From this week, Parliament has been given powers by Government to debate, scrutinise and vote on the individual national rules which the Government are bringing in as part of its COVID response.
I was part of the group who made the case to Government that giving Parliament the vote would be the right thing to do and that we had the support of a majority of MPs. I’m pleased that the Government agreed to give Parliament this responsibility. This means that MPs now need to weigh up the evidence and own the decision. No longer can we sit on our hands, blame the Government and leave the estate without voting. All this does is demonstrate that some MPs are hedging their bets and are more concerned with being on the wrong side of history than helping to shape it.
With these votes, I intend to do what I feel is best for constituents. Where the evidence demonstrates that we are protecting public health, and it is not disproportionate to the impact on other health matters or livelihoods, the Government will always get my full support. Where the Government cannot provide this evidence, and it looks to have the opposite effect, I cannot support.

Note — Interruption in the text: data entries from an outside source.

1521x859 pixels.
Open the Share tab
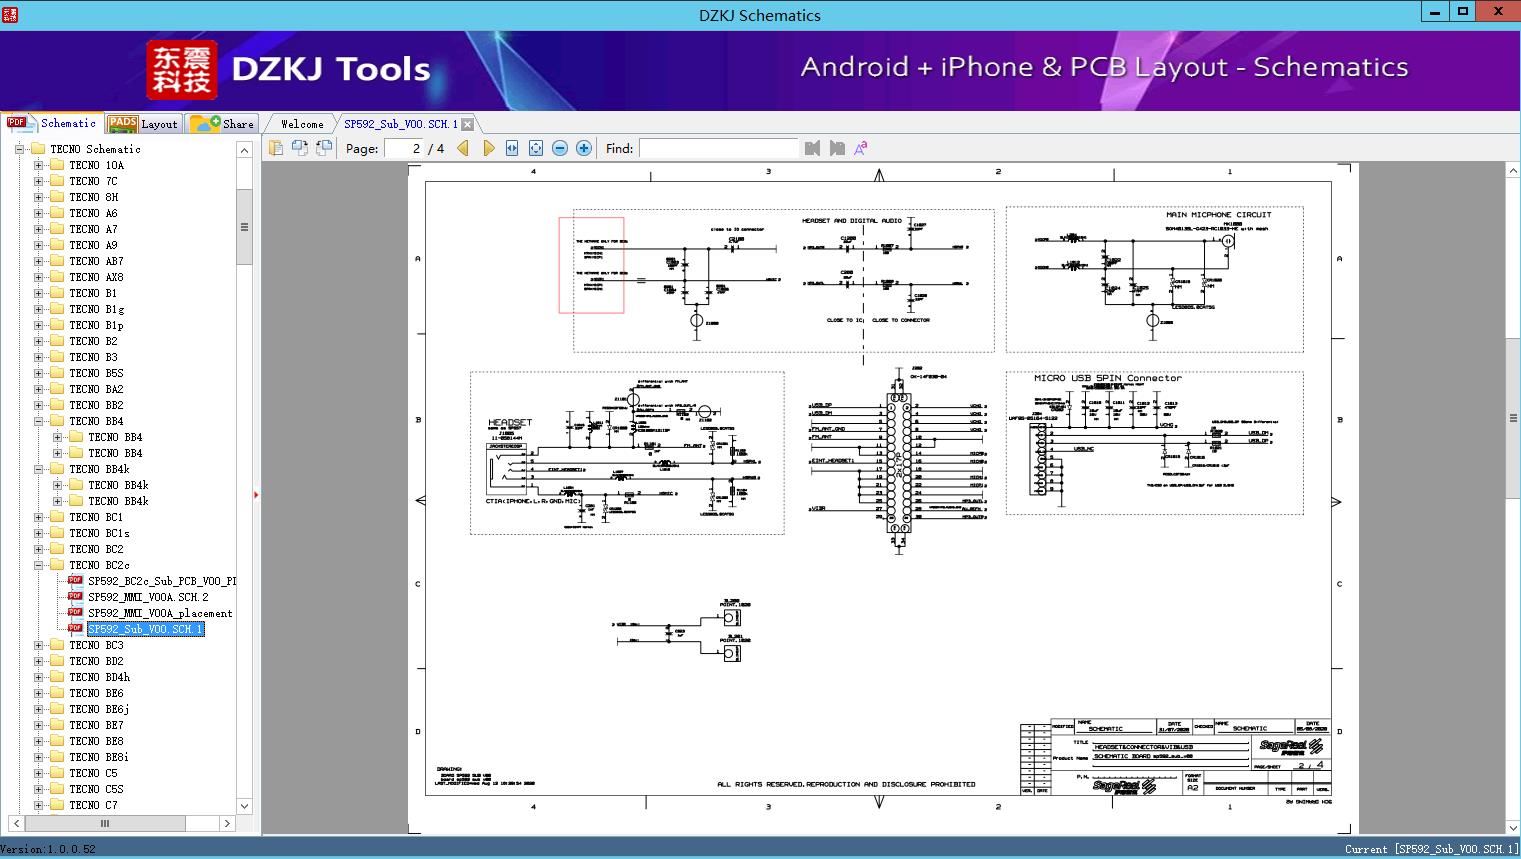point(222,124)
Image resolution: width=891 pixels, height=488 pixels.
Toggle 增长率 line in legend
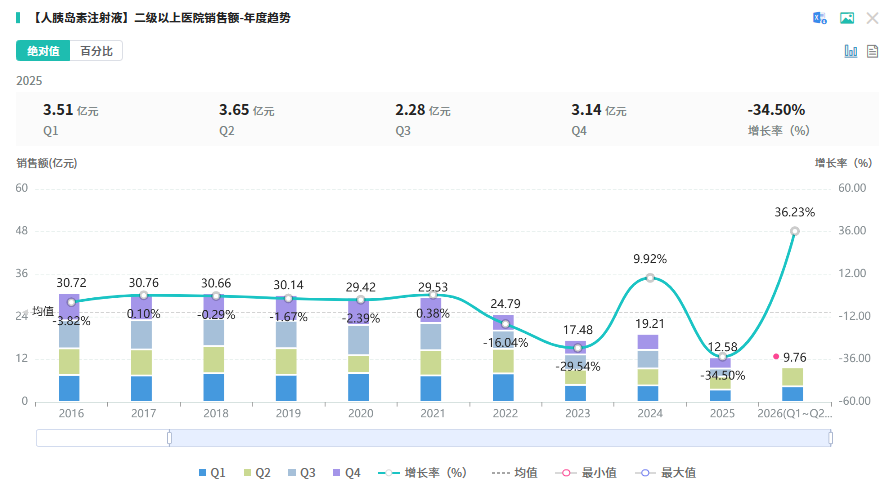point(422,473)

It was with this test in mind that I voted against the Government when the so-called ‘Rule of 6’ came up for the vote this week. This is the rule which means, with a few exceptions, you are unable to be inside or outside with more than five family or friends. Constituents can still go outside and play an organised match of 5-a-side football (so ten households meeting) whereas siblings and their children cannot go for a walk together in the countryside if they total more than six. In Wales, under 11s are excluded from this rule and up to 30 people can still meet outside. This strikes me as more sensible approach.

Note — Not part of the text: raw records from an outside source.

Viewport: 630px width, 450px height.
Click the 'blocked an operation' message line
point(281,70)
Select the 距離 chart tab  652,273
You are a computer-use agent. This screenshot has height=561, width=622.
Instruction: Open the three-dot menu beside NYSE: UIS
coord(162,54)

Despite requesting evidence as to how this rule would help improve health outcomes, or has been helping to reduce COVID rates since it was brought in, I had not been given any. I am concerned that families will find it too restrictive and will choose to ignore. If this happens then we will not be able to continue to police with consent and could find people ignoring other rules.
Out of 650 MPs, I was only one of 17 who voted against the Rule of 6. It’s a lonely division lobby to be in and suggests that I have got it wrong. However, I know that many MPs take the same view but Conservative MPs don’t want to vote against their own Government (for some, it limits their own career ambitions) and opposition MPs wish to criticise but not own either decision.

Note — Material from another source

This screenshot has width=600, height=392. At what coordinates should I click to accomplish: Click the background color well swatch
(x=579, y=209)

Next week we have the 10pm curfew to vote on. Again, I have yet to see any scientific evidence to demonstrate that it will reduce COVID rates. As I see during my week in Westminster, people are leaving the pub at the same time and congregating on the pavements or on public transport. The tubes are packed. People are queueing at supermarkets to buy more alcohol to take home. In contrast, in pubs and restaurants, social distancing can be enforced. If it is hard to justify on health grounds then consider the damage to jobs and the economy. As I type this, I am on a call with the beer industry. They tell me that beer sales are down by 51%. This amounts to £7 billion lost to the industry. The majority of our pubs are not economically viable. One in four pubs across the constituency are now predicted to close, 291,000 jobs will be lost in breweries and pubs.
In our area, the COVID cases per 100,000 are less than half of the national average. I am keen that future restrictions are delivered locally, where they are proportionate and justifiable. I know not all constituents will agree with my approach but I hope I have explained my reasoning.
Away from COVID, and with my neighbouring MP, Sally-Ann Hart, I met with the Secretary of State for Housing, Communities and Local Government this week to discuss the new housing targets which would see Rother having to deliver 1100 new homes each year. I explained that we are not against new housing locally; we built the Link Road to do just that. However, we cannot have developers building on land not designated when the Link Road remains under-developed. I believe, in these proposals, that we will have the opportunity to change the rules to ensure housing goes where the public and authorities want it to go. However, the overall numbers seem too high. I hope this meeting will start a process to enable a reduction.